USDA provides a National Nutrient Database for Standard Reference currently in Version 23 (SR23), which has loads of nutritional data on a good selection of food products. On my wishlist would be cross-referencing with UPC bar codes, as well as some additional data that are currently missing, such as glycemic index and separate soluble vs. insoluble fiber values.
I did find one website that has done a pretty job with glycemic index already: nutritiondata.self.com. In addition to pulling in glycemic index data, they've also calculated glycemic load and then built a statistical model to try to infer/impute glycemic load for foods that don't have published glycemic index data. And they also have some other summary statistics that they've developed in-house such as "Fullness Factor" and an overall healthiness rating. Kudos to them, but I wanted to play with these data myself. Also I didn't see a fiber breakdown there.
One data source I found that has both glycemic load and soluble vs. insoluble fiber (at least for some entries) is the Diet History Questionnaire II (DHQ2). The DHQ is available to download as a single giant table. I plan to play with this.

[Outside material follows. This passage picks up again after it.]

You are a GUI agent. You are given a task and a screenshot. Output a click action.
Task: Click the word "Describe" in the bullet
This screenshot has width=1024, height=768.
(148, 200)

Another option is to link the glycemic index data derived for the DHQ back to SR23. This appears to be possible thanks to a couple of additional tables. First, DHQ provides their glycemic index data in a table referenced against food codes from the USDA Continuing Survey of Food Intakes by Individuals (CSFII). These codes match the food codes used in the USDA Food and Nutrient Database for Dietary Studies (FNDDS). The FNDDS database includes a table that links selected FNDDS/CSFII codes back to one or more SR23 codes. (Since my main interest in glycemic index is to compare glycemic index to sugar composition, and FNDDS only has a value for total sugar not individual components, I'm not too interested in FNDDS by itself.)
I'll be exploring DHQ vs. SR23 (augmented with glycemic indices linked from FNDDS+DHQ) and will report back.